• Short exercise 1
In the commentary on Solomon's prayer, which empire exiled the southern kingdom of Judah, and in what year?
• Short exercise 2
Carry on the commentary on Solomon's prayer from the point where it stops.

• Document
..............................

The final stanza prophetically anticipates the time when the people of Israel would be overrun and exiled. This would happen over four hundred years later; first when the Assyrians overthrew the northern kingdom of Israel in 722 BC, and then the Babylonians exiled the southern kingdom of Judah in 586. Sin brought consequences, which eventually brought the people to repentance.
Perhaps the most important thing the stanzas of Solomon’s prayer have in common is that each ends with some variation of the phrase “Hear in heaven, your dwelling place” (see verses 30, 32, 34, 36, 39, 43, 45, 49). Solomon has faith that God will indeed hear when we call out to Him. But Solomon is also reminding the people that although the Temple is dedicated to the Name of God, God does not live there. Go back to verse 27, where Solomon exclaims, “Even the highest heaven cannot contain you, much less the temple I have built.” These multiple reminders that heaven is God’s dwelling place would ensure the Jews would worship God at the temple, instead of worshiping the temple itself. Furthermore, it would give the Jews tremendous assurance when they were in exile that God was still present with them, even though Nebuchadnezzar had destroyed the temple. We have the same assurance today. We don’t have to come to church–make a pilgrimage to Israel—for God to hear our prayers of repentance. He meets us where we are, and He hears.

..............................

• Data lines
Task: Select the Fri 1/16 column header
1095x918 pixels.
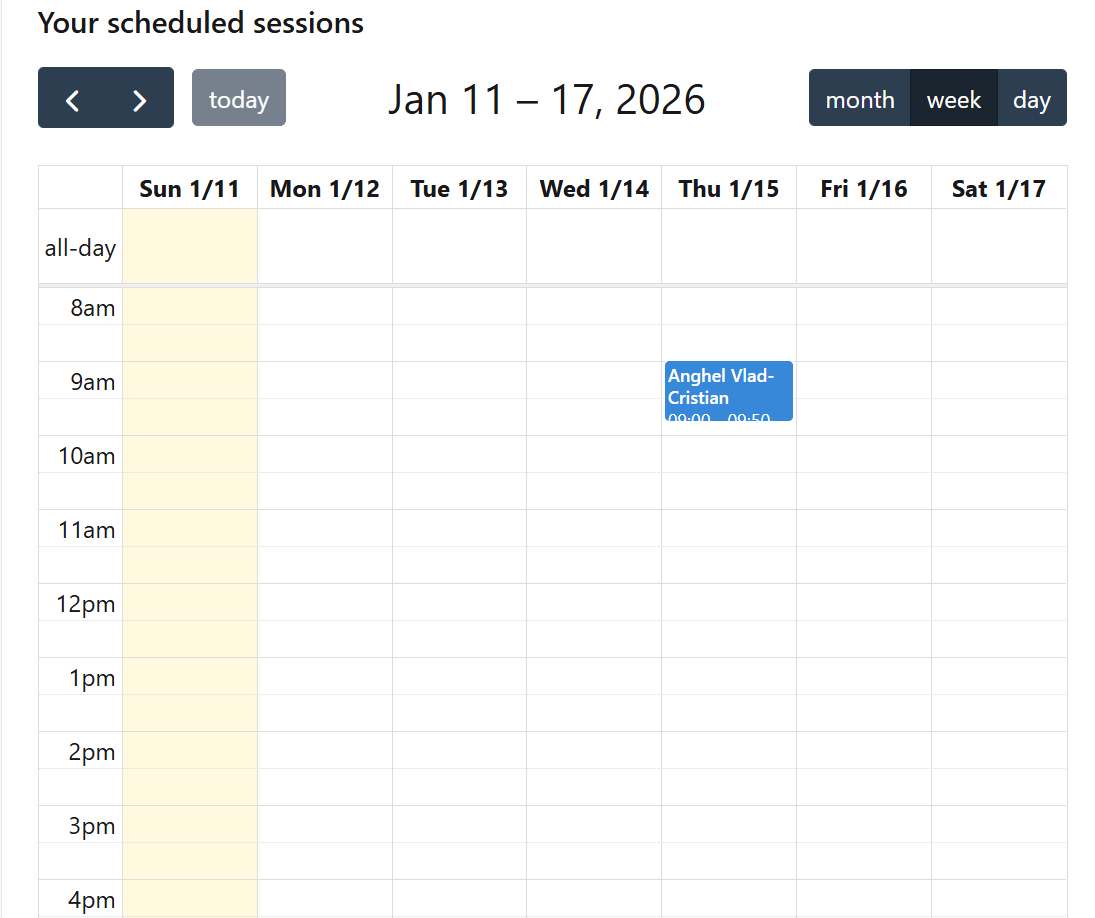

..............................

• Task response 1
The Babylonians exiled Judah in 586.

• Task response 2
Solomon’s prayer of blessing praised the character of God. God gives rest to His people, and He is faithful to keep his promises (v. 56). He would be with the people just as He had been with their ancestors (v. 57). This is a promise we can bank on even to today, for the Lord does not change!
Notice that even our ability to be devoted to God comes from God Himself (v. 58). Left to our own devices, we are not able to obey God. But God’s abiding presence with us through the Holy Spirit enables us to live God honoring lives. Jesus taught His disciples that the Holy Spirit would teach them all things, remind them of all that Jesus had said, and convict them of sin (John 14:26; 16:8).
Even though the Solomon’s temple is long gone, believers today can be assured that God still hears, and we can still come to Him. We know this because He is in His heaven, and we ourselves are the temple of the Holy Spirit (see 1 Corinthians 6:19)!